Ask HN: How do you learn new technologies?
I'm relatively new to web development and I'm currently trying to learn new technologies like Angular.js, Node, etc.
I'm finding myself reading through all the documentation, but I feel like I'm wasting my time. I don't know if I should just jump right in and start coding.
What's the most efficient way for you to learn new technologies?
6 comments
[ 2.0 ms ] story [ 23.0 ms ] threadI usually try to start with a nearly trivial problem and work my way through it, eg. right now I'm learning Polymer and started by taking the landing page of my previous startup (written in Django/vanilla-JS) and porting it to Polymer. It is slow going, partially because Polymer is really bleeding-edge (still in developer preview) and core functionality changed as recently as a few hours ago. But I've learned a dozen or more technologies in my career, and each one of them was through actually building something and wrestling with the framework enough to grok it.

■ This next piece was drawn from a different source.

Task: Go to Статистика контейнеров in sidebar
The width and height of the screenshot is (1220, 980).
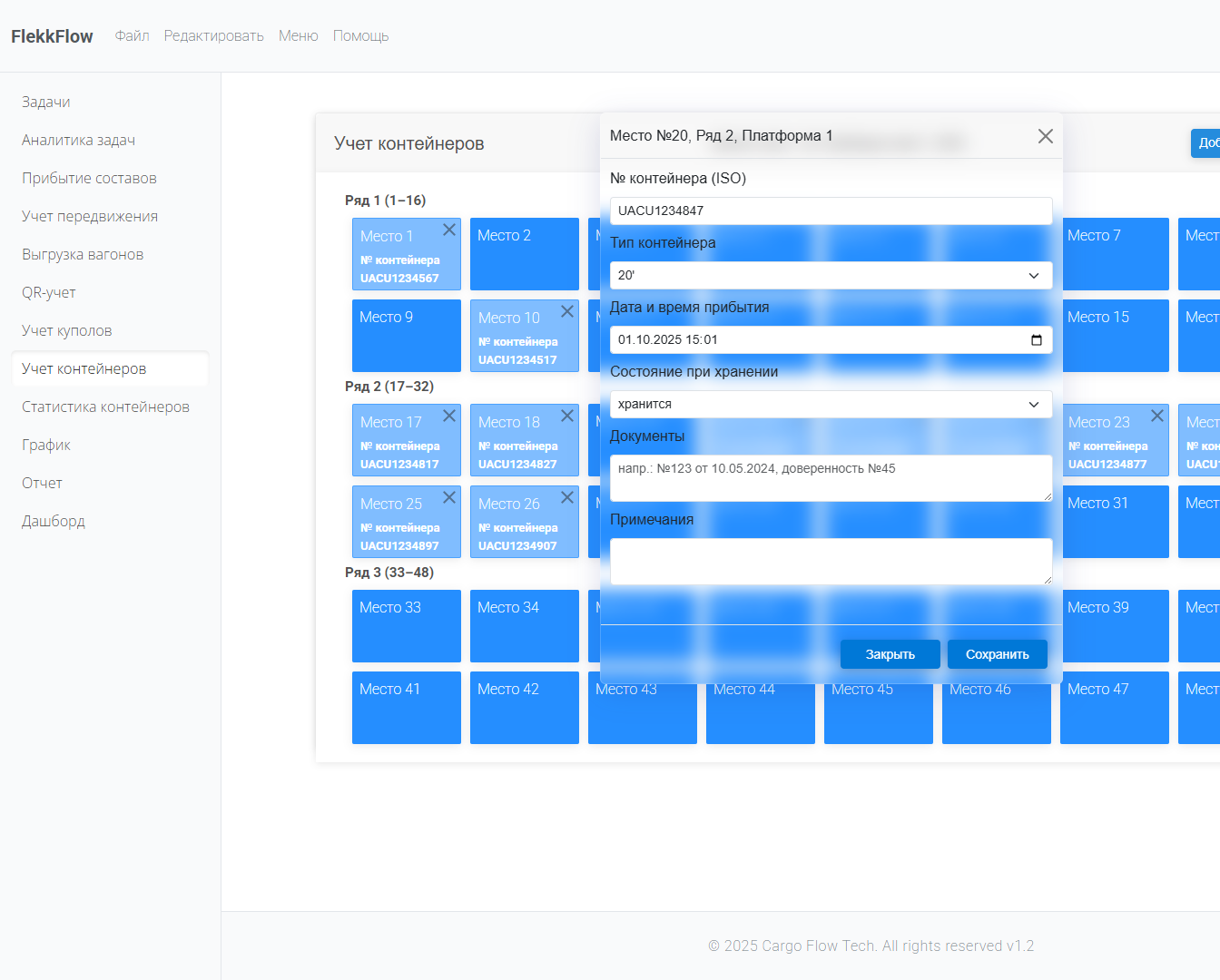Action: 105,407
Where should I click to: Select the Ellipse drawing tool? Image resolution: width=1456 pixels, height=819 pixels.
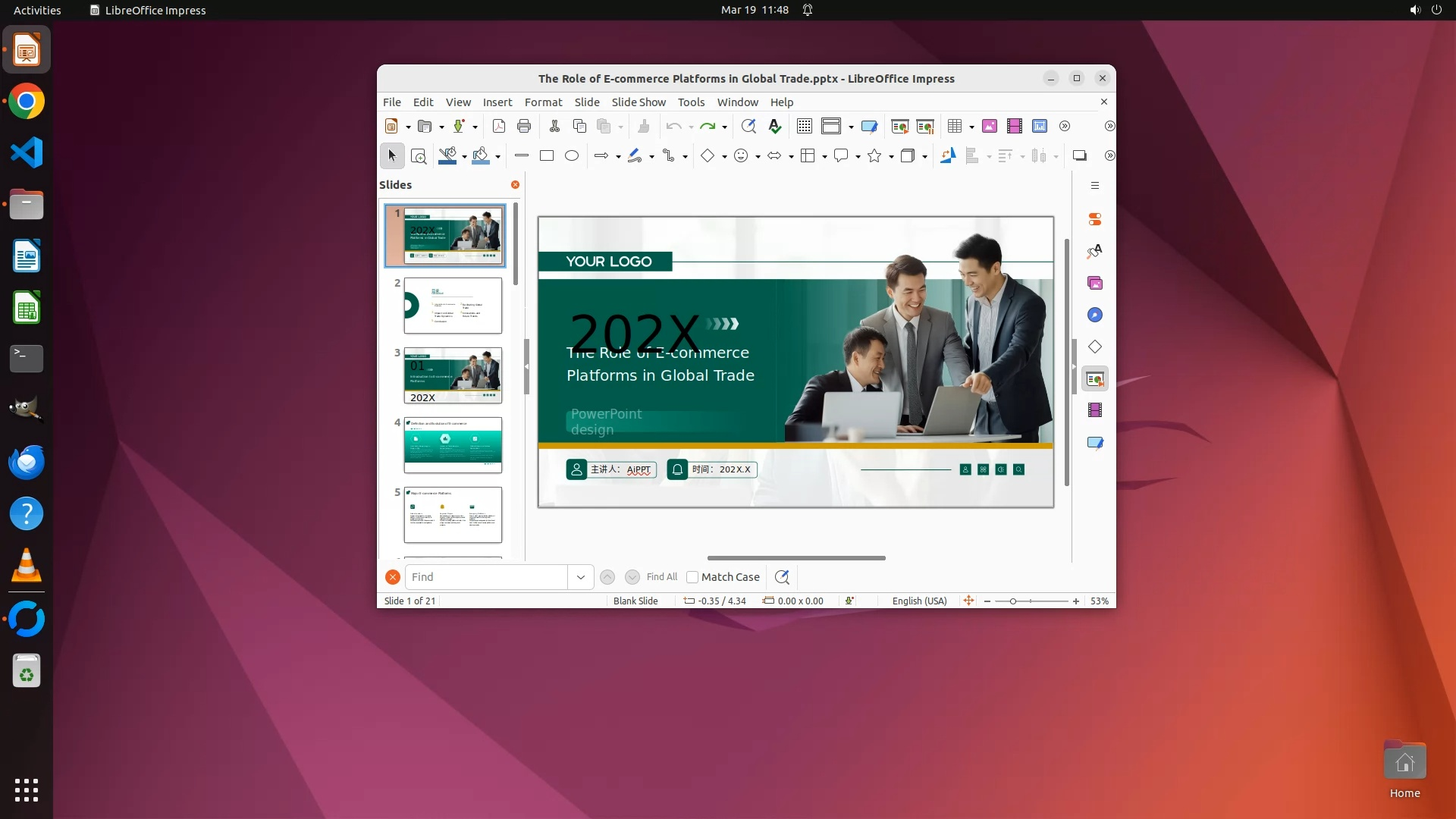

Popularity has never been a significant concern of mine - most people are sheep who follow the crowd, and so if you have hard data and extensive experience, you will either a.) set the trend, so that they follow you or b.) have a big competitive advantage over everyone else. Most great products are founded by doing what everybody else is not, so if you do what everybody else is, you're automatically resigning yourself to mediocrity.
There's no substitute for having a concrete problem to solve, then hitting the docs, reading around and implementing a solution.
You'll also find out what it's like when things don't work, which is something you rarely get from documentation.